[Data provided]:
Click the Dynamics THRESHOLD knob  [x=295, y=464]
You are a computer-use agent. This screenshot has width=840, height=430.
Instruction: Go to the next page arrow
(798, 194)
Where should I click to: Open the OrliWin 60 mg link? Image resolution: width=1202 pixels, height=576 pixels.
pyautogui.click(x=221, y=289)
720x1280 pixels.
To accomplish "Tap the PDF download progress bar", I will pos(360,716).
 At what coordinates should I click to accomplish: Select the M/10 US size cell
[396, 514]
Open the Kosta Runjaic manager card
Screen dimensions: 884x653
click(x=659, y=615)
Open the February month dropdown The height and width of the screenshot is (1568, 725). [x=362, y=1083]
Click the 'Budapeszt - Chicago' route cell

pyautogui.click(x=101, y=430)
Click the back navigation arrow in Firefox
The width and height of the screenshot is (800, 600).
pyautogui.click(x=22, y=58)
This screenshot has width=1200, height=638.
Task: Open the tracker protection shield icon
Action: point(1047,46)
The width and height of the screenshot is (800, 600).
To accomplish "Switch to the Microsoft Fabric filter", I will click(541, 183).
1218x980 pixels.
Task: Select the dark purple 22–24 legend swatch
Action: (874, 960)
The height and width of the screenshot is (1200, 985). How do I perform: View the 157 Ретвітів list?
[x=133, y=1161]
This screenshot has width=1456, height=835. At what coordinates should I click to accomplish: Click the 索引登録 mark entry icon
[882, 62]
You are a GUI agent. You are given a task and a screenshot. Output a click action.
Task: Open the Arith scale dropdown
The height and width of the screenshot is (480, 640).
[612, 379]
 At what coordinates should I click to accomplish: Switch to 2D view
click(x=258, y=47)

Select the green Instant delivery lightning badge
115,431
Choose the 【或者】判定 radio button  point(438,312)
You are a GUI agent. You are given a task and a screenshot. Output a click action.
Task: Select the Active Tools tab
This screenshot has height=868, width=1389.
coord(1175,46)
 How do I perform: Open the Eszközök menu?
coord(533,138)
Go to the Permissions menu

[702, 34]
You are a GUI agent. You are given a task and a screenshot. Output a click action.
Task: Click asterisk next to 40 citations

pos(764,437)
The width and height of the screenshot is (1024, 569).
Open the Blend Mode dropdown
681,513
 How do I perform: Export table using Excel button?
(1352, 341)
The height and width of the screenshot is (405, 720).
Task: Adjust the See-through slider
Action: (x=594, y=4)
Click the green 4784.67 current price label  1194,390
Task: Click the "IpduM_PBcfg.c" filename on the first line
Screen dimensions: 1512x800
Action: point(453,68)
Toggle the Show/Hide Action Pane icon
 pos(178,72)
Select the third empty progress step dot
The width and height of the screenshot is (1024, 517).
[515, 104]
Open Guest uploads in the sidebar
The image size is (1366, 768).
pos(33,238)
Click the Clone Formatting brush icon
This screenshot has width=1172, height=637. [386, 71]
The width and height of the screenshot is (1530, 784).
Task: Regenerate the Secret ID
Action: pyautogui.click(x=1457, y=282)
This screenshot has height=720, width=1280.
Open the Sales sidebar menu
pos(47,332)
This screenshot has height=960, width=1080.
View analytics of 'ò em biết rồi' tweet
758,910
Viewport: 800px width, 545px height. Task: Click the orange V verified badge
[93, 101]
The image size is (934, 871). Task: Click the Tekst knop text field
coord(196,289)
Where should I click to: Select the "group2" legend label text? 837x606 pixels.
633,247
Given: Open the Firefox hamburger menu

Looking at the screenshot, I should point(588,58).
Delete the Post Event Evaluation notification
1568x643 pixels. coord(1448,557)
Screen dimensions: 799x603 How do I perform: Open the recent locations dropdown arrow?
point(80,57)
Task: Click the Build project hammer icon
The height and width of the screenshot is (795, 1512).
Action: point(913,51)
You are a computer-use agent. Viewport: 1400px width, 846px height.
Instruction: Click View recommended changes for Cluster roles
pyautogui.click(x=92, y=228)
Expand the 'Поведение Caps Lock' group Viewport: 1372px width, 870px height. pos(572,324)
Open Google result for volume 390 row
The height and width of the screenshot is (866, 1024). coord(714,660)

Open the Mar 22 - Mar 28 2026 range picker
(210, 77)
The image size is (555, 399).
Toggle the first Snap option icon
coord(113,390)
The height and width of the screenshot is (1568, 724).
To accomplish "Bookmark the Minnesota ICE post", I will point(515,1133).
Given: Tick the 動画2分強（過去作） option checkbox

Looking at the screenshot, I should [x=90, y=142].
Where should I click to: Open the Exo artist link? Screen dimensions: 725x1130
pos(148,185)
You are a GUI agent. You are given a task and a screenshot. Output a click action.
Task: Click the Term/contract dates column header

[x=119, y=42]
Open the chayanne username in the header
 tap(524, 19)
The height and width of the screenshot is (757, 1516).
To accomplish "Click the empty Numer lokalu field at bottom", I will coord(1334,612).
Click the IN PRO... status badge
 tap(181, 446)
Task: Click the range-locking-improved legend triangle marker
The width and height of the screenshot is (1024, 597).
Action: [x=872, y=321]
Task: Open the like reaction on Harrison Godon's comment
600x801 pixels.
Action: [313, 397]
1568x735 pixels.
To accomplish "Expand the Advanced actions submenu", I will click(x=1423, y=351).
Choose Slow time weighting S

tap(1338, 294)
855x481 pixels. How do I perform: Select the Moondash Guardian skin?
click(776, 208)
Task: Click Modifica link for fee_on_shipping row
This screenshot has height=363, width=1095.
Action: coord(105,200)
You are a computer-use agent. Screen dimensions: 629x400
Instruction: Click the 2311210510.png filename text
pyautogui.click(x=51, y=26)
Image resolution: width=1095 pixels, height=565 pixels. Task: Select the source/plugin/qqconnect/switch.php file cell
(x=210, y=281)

[Activity]:
In this exercise, the data above is to be printed exactly.

[Your solution]:
Click the Dynamics THRESHOLD knob  [x=295, y=464]
You are a computer-use agent. This screenshot has width=840, height=430.
Instruction: Go to the next page arrow
(798, 194)
Where should I click to: Open the OrliWin 60 mg link? Image resolution: width=1202 pixels, height=576 pixels.
pyautogui.click(x=221, y=289)
720x1280 pixels.
To accomplish "Tap the PDF download progress bar", I will pos(360,716).
 At what coordinates should I click to accomplish: Select the M/10 US size cell
[396, 514]
Open the Kosta Runjaic manager card
Screen dimensions: 884x653
click(x=659, y=615)
Open the February month dropdown The height and width of the screenshot is (1568, 725). [x=362, y=1083]
Click the 'Budapeszt - Chicago' route cell

pyautogui.click(x=101, y=430)
Click the back navigation arrow in Firefox
The width and height of the screenshot is (800, 600).
pyautogui.click(x=22, y=58)
This screenshot has width=1200, height=638.
Task: Open the tracker protection shield icon
Action: point(1047,46)
The width and height of the screenshot is (800, 600).
To accomplish "Switch to the Microsoft Fabric filter", I will click(541, 183).
1218x980 pixels.
Task: Select the dark purple 22–24 legend swatch
Action: (874, 960)
The height and width of the screenshot is (1200, 985). How do I perform: View the 157 Ретвітів list?
[x=133, y=1161]
This screenshot has width=1456, height=835. At what coordinates should I click to accomplish: Click the 索引登録 mark entry icon
[882, 62]
You are a GUI agent. You are given a task and a screenshot. Output a click action.
Task: Open the Arith scale dropdown
The height and width of the screenshot is (480, 640).
[612, 379]
 At what coordinates should I click to accomplish: Switch to 2D view
click(x=258, y=47)

Select the green Instant delivery lightning badge
115,431
Choose the 【或者】判定 radio button  point(438,312)
You are a GUI agent. You are given a task and a screenshot. Output a click action.
Task: Select the Active Tools tab
This screenshot has height=868, width=1389.
coord(1175,46)
 How do I perform: Open the Eszközök menu?
coord(533,138)
Go to the Permissions menu

[702, 34]
You are a GUI agent. You are given a task and a screenshot. Output a click action.
Task: Click asterisk next to 40 citations

pos(764,437)
The width and height of the screenshot is (1024, 569).
Open the Blend Mode dropdown
681,513
 How do I perform: Export table using Excel button?
(1352, 341)
The height and width of the screenshot is (405, 720).
Task: Adjust the See-through slider
Action: (x=594, y=4)
Click the green 4784.67 current price label  1194,390
Task: Click the "IpduM_PBcfg.c" filename on the first line
Screen dimensions: 1512x800
Action: point(453,68)
Toggle the Show/Hide Action Pane icon
 pos(178,72)
Select the third empty progress step dot
The width and height of the screenshot is (1024, 517).
[515, 104]
Open Guest uploads in the sidebar
The image size is (1366, 768).
pos(33,238)
Click the Clone Formatting brush icon
This screenshot has width=1172, height=637. [386, 71]
The width and height of the screenshot is (1530, 784).
Task: Regenerate the Secret ID
Action: pyautogui.click(x=1457, y=282)
This screenshot has height=720, width=1280.
Open the Sales sidebar menu
pos(47,332)
This screenshot has height=960, width=1080.
View analytics of 'ò em biết rồi' tweet
758,910
Viewport: 800px width, 545px height. Task: Click the orange V verified badge
[93, 101]
The image size is (934, 871). Task: Click the Tekst knop text field
coord(196,289)
Where should I click to: Select the "group2" legend label text? 837x606 pixels.
633,247
Given: Open the Firefox hamburger menu

Looking at the screenshot, I should point(588,58).
Delete the Post Event Evaluation notification
1568x643 pixels. coord(1448,557)
Screen dimensions: 799x603 How do I perform: Open the recent locations dropdown arrow?
point(80,57)
Task: Click the Build project hammer icon
The height and width of the screenshot is (795, 1512).
Action: point(913,51)
You are a computer-use agent. Viewport: 1400px width, 846px height.
Instruction: Click View recommended changes for Cluster roles
pyautogui.click(x=92, y=228)
Expand the 'Поведение Caps Lock' group Viewport: 1372px width, 870px height. pos(572,324)
Open Google result for volume 390 row
The height and width of the screenshot is (866, 1024). coord(714,660)

Open the Mar 22 - Mar 28 2026 range picker
(210, 77)
The image size is (555, 399).
Toggle the first Snap option icon
coord(113,390)
The height and width of the screenshot is (1568, 724).
To accomplish "Bookmark the Minnesota ICE post", I will point(515,1133).
Given: Tick the 動画2分強（過去作） option checkbox

Looking at the screenshot, I should [x=90, y=142].
Where should I click to: Open the Exo artist link? Screen dimensions: 725x1130
pos(148,185)
You are a GUI agent. You are given a task and a screenshot. Output a click action.
Task: Click the Term/contract dates column header

[x=119, y=42]
Open the chayanne username in the header
 tap(524, 19)
The height and width of the screenshot is (757, 1516).
To accomplish "Click the empty Numer lokalu field at bottom", I will coord(1334,612).
Click the IN PRO... status badge
 tap(181, 446)
Task: Click the range-locking-improved legend triangle marker
The width and height of the screenshot is (1024, 597).
Action: [x=872, y=321]
Task: Open the like reaction on Harrison Godon's comment
600x801 pixels.
Action: [313, 397]
1568x735 pixels.
To accomplish "Expand the Advanced actions submenu", I will click(x=1423, y=351).
Choose Slow time weighting S

tap(1338, 294)
855x481 pixels. How do I perform: Select the Moondash Guardian skin?
click(776, 208)
Task: Click Modifica link for fee_on_shipping row
This screenshot has height=363, width=1095.
Action: coord(105,200)
You are a computer-use agent. Screen dimensions: 629x400
Instruction: Click the 2311210510.png filename text
pyautogui.click(x=51, y=26)
Image resolution: width=1095 pixels, height=565 pixels. Task: Select the source/plugin/qqconnect/switch.php file cell
(x=210, y=281)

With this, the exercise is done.